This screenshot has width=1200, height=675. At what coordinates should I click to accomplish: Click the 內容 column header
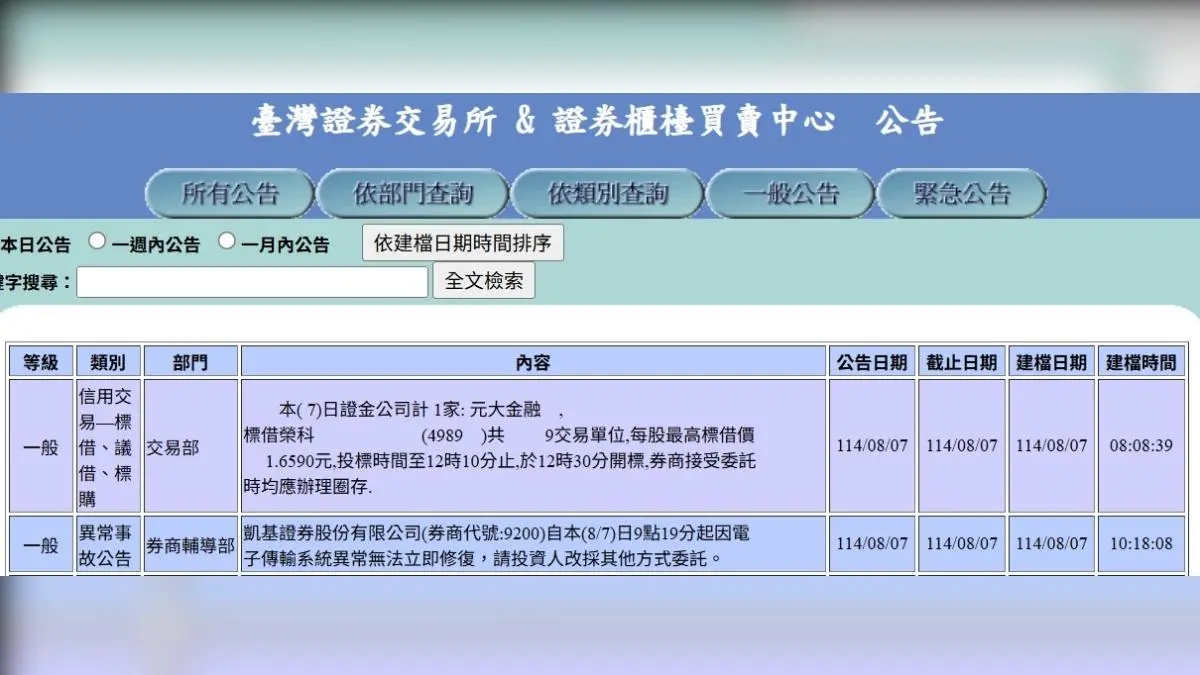point(532,361)
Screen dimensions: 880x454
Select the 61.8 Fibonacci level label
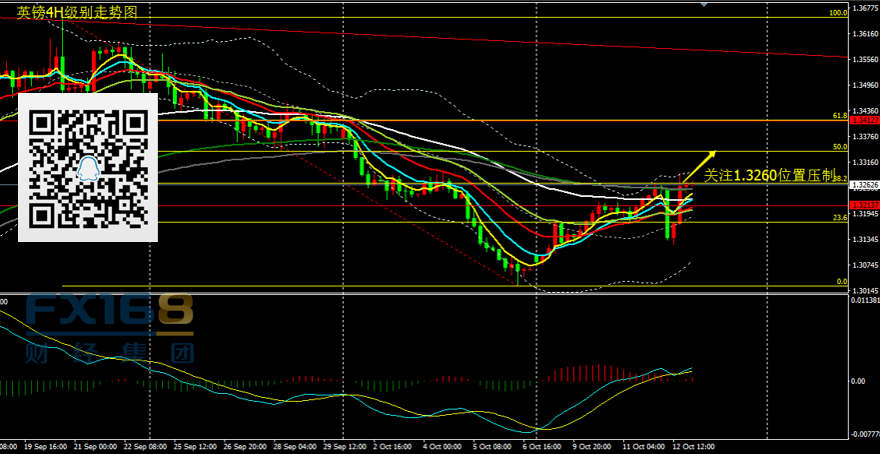[x=839, y=116]
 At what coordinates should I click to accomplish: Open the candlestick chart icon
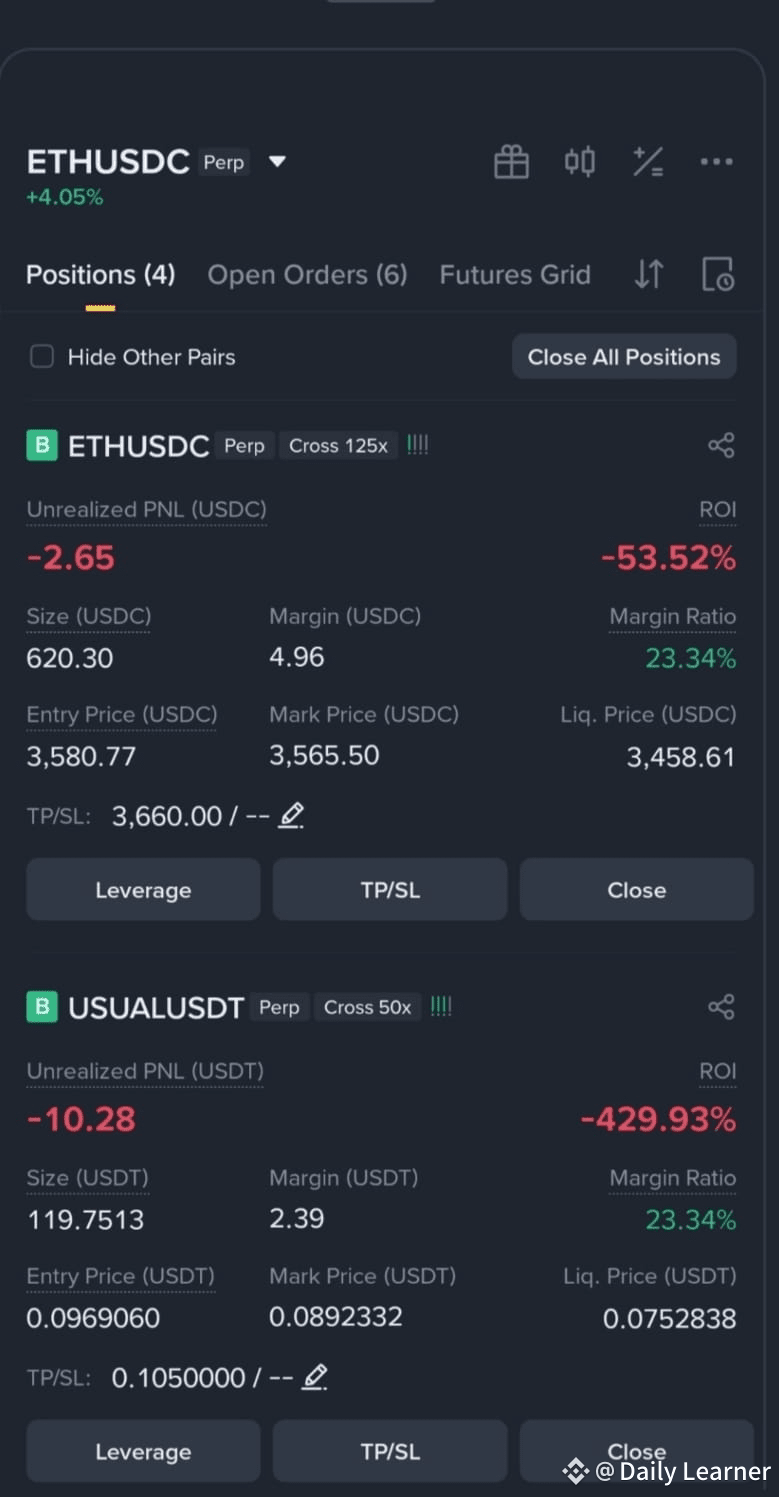580,161
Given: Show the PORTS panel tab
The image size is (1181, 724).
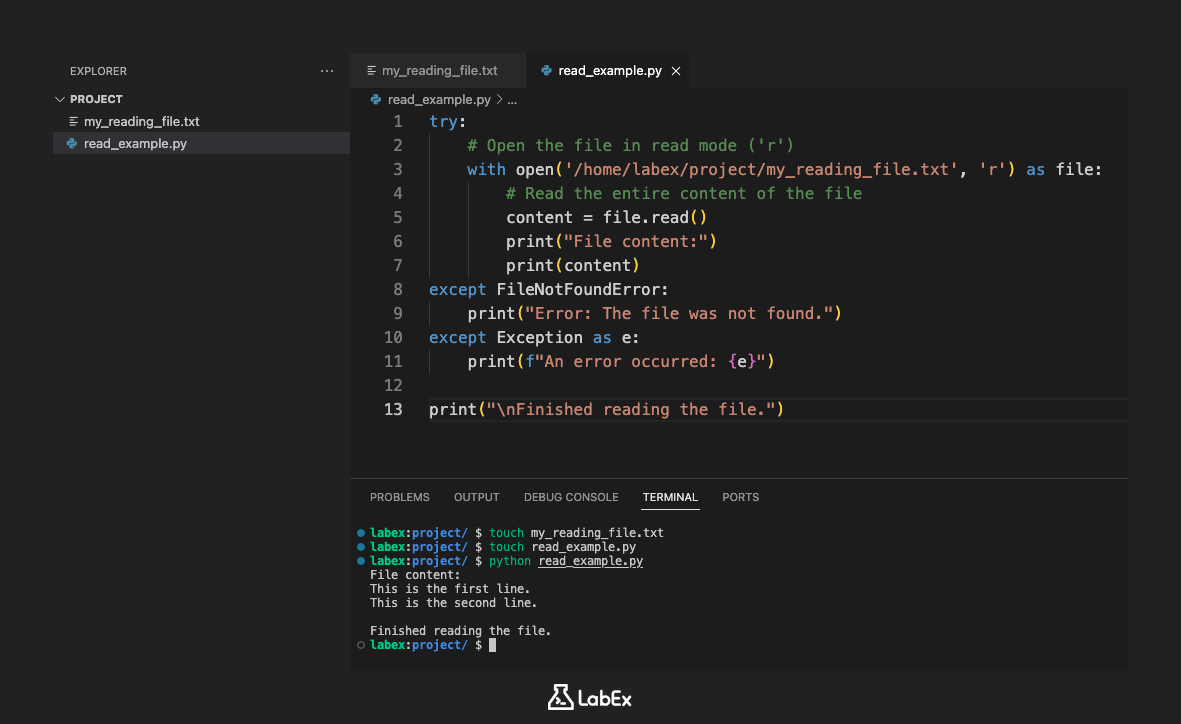Looking at the screenshot, I should [740, 497].
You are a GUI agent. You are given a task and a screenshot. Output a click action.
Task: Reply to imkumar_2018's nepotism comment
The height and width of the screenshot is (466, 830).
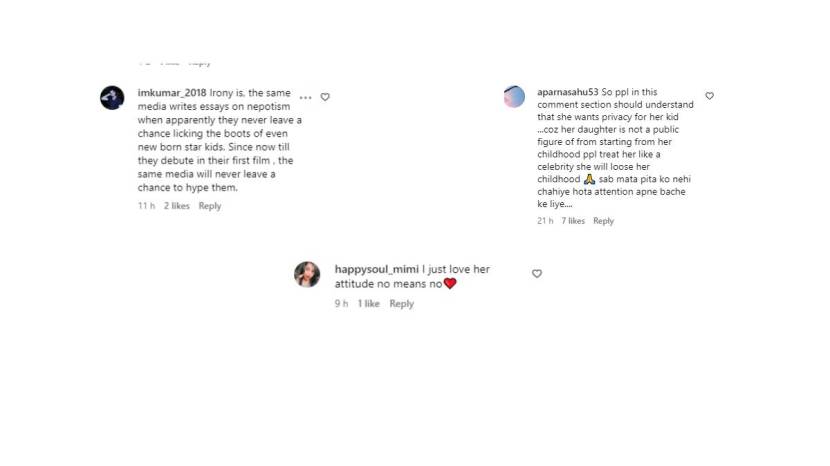pyautogui.click(x=210, y=206)
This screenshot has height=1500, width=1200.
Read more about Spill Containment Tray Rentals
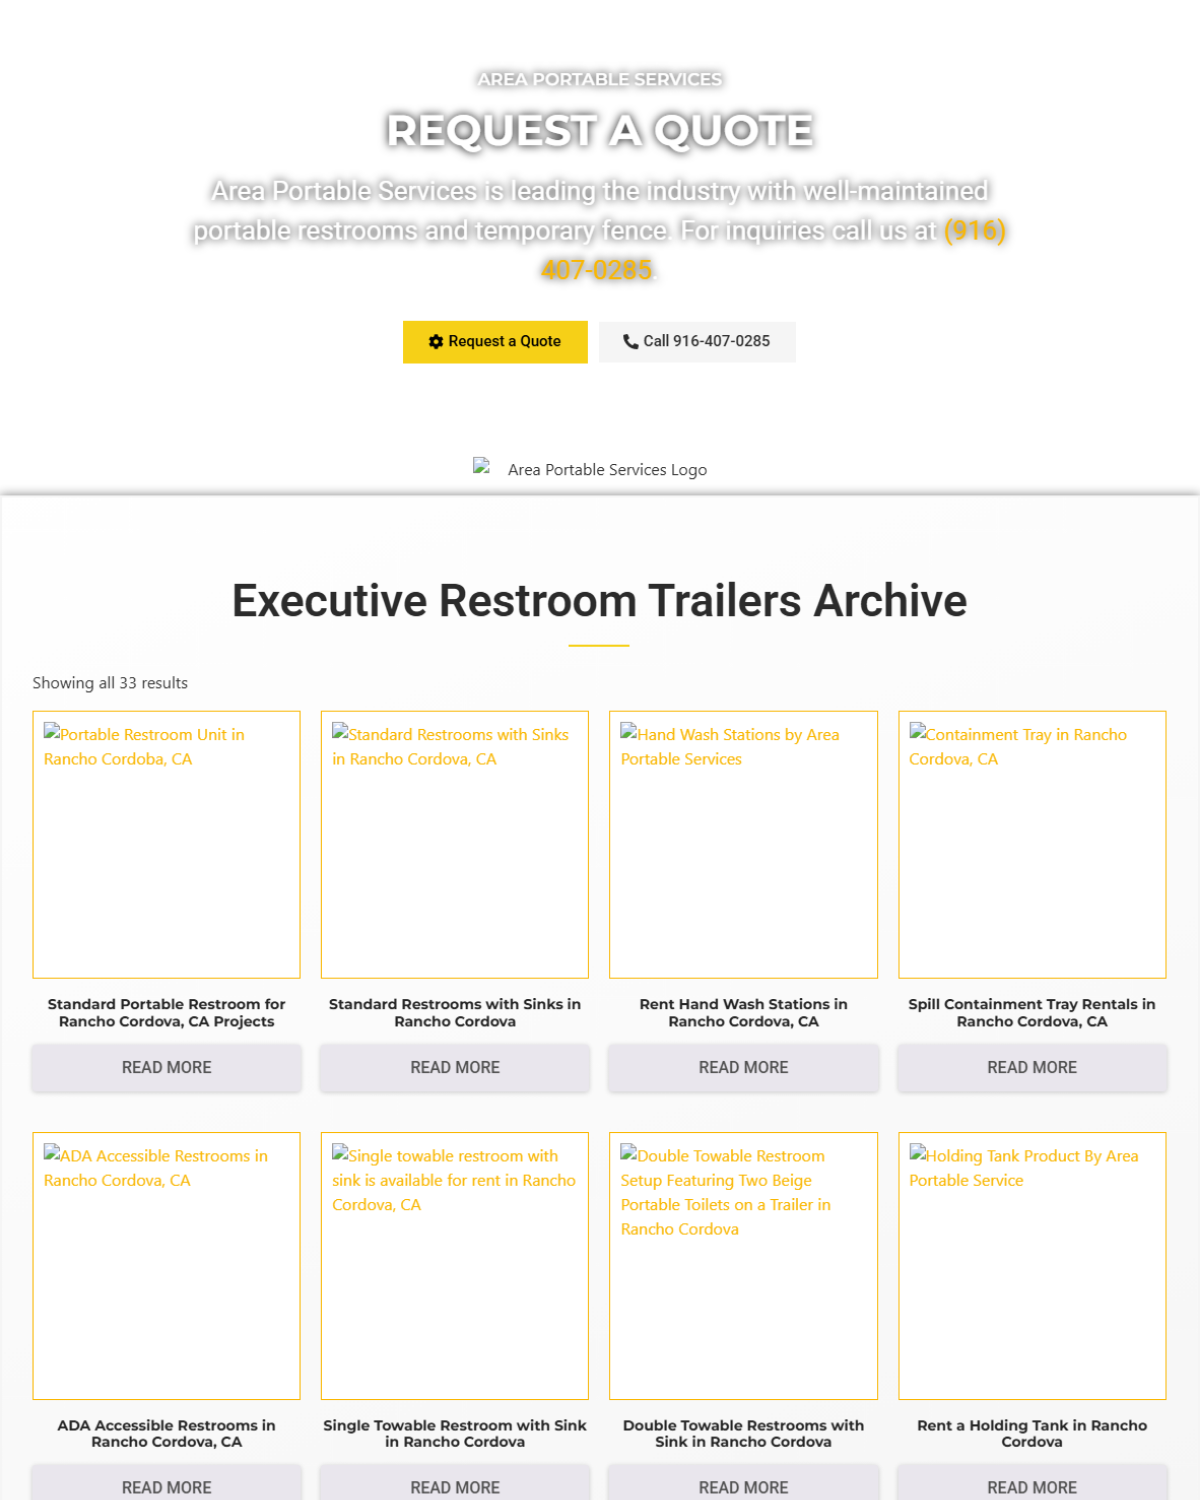pos(1032,1067)
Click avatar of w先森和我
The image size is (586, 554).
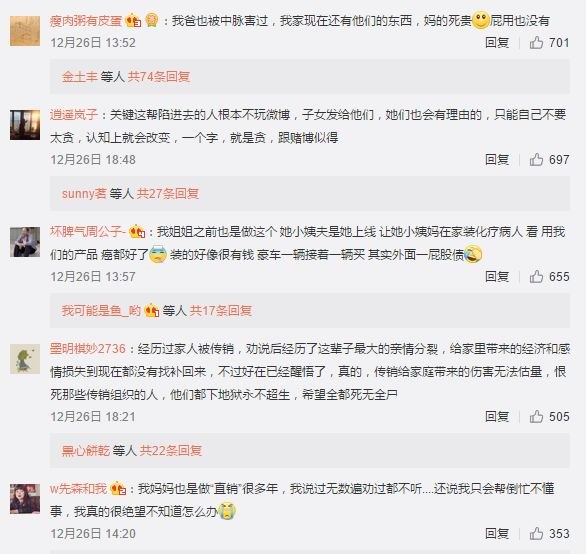pyautogui.click(x=25, y=499)
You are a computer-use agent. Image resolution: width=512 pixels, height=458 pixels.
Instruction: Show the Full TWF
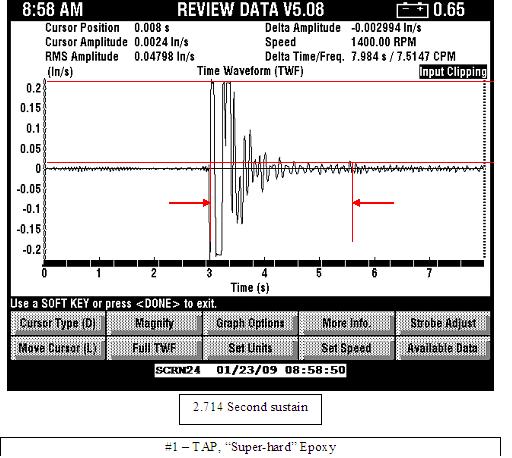coord(154,348)
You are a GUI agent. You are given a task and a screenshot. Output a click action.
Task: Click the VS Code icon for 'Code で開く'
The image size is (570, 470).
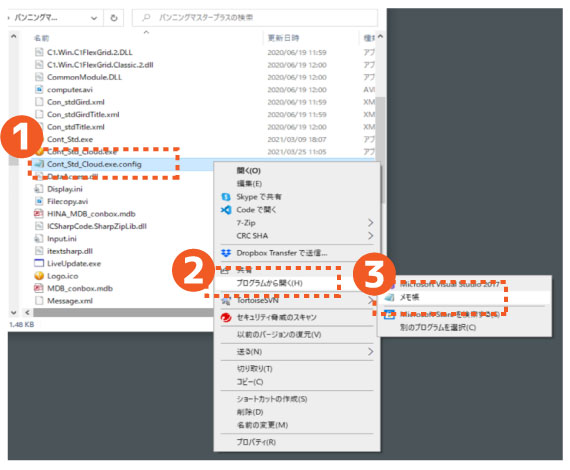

###

→ WRITTEN PROBLEM
Collect each line of the listing above that contains the word "This", and reproduce those lines in full.

→ EXERCISE RESPONSE
This screenshot has width=1200, height=675. At what coordinates should I click to accomplish: Click the 內容 column header
This screenshot has height=1500, width=1200.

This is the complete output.